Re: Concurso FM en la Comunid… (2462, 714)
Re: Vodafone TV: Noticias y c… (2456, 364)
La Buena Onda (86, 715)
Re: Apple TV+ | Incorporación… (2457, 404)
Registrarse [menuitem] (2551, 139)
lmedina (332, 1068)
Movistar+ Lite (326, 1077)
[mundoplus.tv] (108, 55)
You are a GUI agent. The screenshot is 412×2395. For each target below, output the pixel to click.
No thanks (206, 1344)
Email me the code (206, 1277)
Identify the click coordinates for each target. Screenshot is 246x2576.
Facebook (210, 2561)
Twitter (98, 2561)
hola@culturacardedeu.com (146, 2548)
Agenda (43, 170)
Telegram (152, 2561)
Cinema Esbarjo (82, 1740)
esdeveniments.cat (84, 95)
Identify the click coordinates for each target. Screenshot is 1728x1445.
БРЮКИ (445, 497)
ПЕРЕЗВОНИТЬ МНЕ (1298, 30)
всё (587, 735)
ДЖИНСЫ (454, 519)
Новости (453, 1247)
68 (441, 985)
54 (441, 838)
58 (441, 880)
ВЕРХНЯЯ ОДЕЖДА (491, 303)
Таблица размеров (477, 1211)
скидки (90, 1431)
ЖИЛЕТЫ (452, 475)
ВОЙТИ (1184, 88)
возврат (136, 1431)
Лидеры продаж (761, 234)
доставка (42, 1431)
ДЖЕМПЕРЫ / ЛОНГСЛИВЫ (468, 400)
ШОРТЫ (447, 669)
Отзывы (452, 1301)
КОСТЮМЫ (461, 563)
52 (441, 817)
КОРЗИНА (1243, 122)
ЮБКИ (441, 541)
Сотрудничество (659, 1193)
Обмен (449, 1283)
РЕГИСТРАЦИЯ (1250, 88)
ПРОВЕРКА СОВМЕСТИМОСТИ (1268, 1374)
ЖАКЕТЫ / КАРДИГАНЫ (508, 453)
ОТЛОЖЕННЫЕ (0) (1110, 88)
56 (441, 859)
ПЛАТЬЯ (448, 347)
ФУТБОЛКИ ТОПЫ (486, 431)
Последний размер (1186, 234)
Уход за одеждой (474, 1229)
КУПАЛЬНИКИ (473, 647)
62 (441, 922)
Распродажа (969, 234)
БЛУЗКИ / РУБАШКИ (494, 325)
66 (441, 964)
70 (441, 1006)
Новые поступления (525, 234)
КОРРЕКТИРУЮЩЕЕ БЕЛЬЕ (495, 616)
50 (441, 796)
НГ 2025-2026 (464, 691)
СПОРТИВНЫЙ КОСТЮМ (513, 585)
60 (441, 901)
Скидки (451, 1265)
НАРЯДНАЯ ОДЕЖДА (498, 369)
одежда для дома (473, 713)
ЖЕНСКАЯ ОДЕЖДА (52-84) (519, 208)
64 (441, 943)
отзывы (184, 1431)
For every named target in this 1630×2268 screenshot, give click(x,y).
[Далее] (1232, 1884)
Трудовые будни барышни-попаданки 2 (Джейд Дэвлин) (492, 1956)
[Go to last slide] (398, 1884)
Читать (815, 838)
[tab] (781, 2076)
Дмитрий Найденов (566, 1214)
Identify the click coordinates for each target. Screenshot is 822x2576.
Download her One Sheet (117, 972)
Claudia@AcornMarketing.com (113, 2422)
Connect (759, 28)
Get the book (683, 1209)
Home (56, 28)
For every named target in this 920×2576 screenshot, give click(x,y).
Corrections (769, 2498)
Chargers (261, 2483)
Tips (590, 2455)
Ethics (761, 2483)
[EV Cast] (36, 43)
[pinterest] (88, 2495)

___

◆ Assignment
Please make an exact copy of the lines above from the line with "La Buena Onda (86, 715)" through the line with "[mundoplus.tv] (108, 55)", both ends included.

◆ Exercise solution
La Buena Onda (86, 715)
Re: Apple TV+ | Incorporación… (2457, 404)
Registrarse [menuitem] (2551, 139)
lmedina (332, 1068)
Movistar+ Lite (326, 1077)
[mundoplus.tv] (108, 55)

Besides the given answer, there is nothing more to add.